The Senate-approved plan will help lower auto insurance rates in Michigan by providing drivers more choice in coverage, getting tough on fraud and lawsuit abuse, and reducing inflated medical costs.
It would provide drivers with the ability to choose a personal injury protection (PIP) coverage plan that best meets their needs and budgets and depending on the choices they make, it could save modest amounts or as much as 90%. Also, residents would be able to use their health insurance, Medicaid, or Medicare to cover excess medical costs, which would help put an end to drivers being charged twice for auto insurance medical coverage.

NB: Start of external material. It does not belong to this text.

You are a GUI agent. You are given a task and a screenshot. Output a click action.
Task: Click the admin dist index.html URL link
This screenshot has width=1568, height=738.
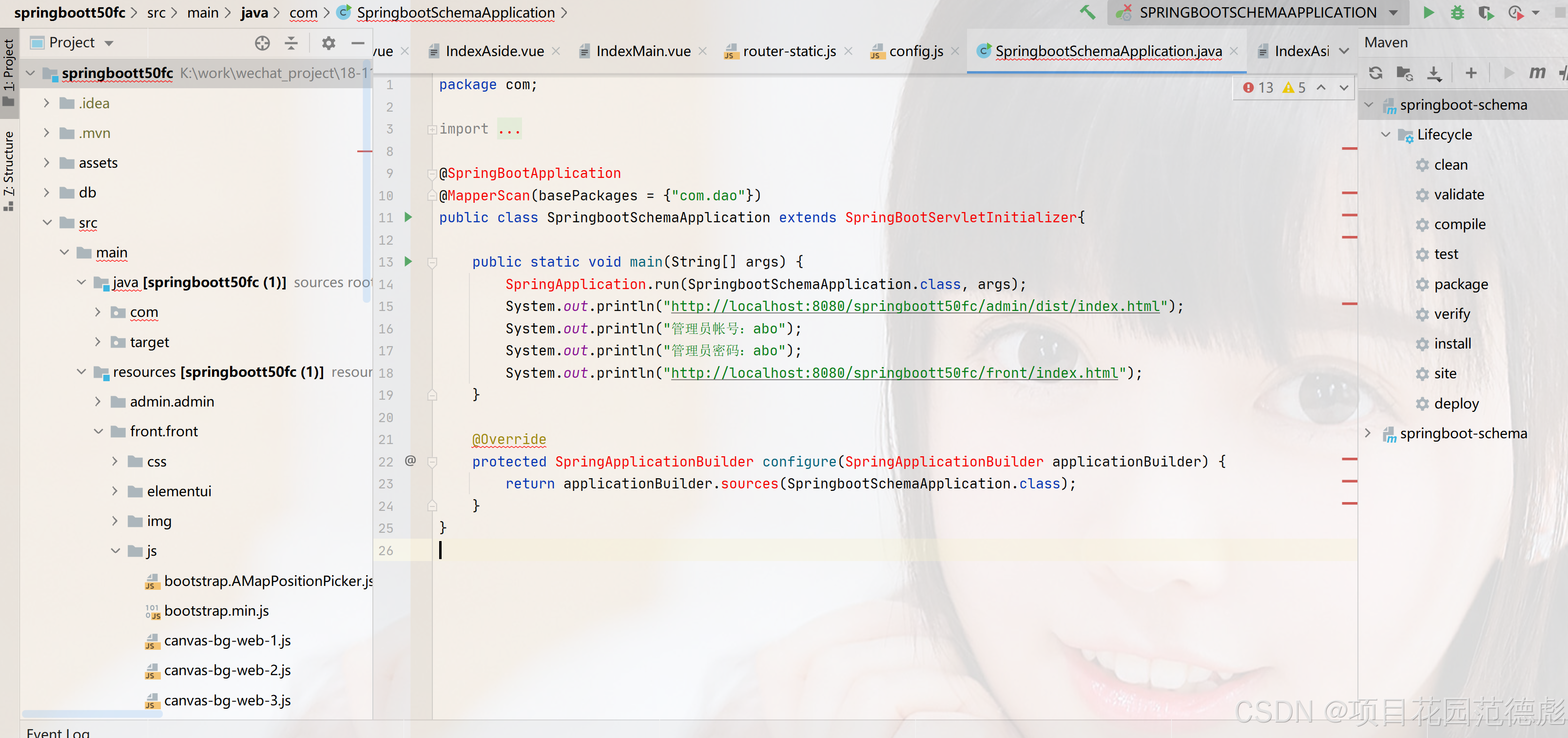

To help stamp out fraud and abuse, the Senate plan includes the creation of an anti-fraud authority to be operated by the Michigan State Police to help combat the problem statewide. State insurance officials have indicated that fraud contributes to the rising costs of auto insurance rates, and that instances of fraud are on the rise.
Other measures in the plan include:
- Changes to the Michigan Catastrophic Claims Association (MCCA) per vehicle assessment to reduce the annual fee by more than 80%;
- Lowering out-of-control medical costs in the auto insurance system that are passed on to drivers; and
- Reducing conflicts of interest to combat fraud.
“This is a reasonable and well thought out plan that, through months of public hearings and committee work, has been developed to change the auto insurance system for the better,” LaSata said. “This is a definite win for the residents of Southwest Michigan. Furthermore, it is a plan that will help all Michigan drivers save more of their hard-earned money.”
Senate Bill 1 now advances to the House of Representatives for consideration.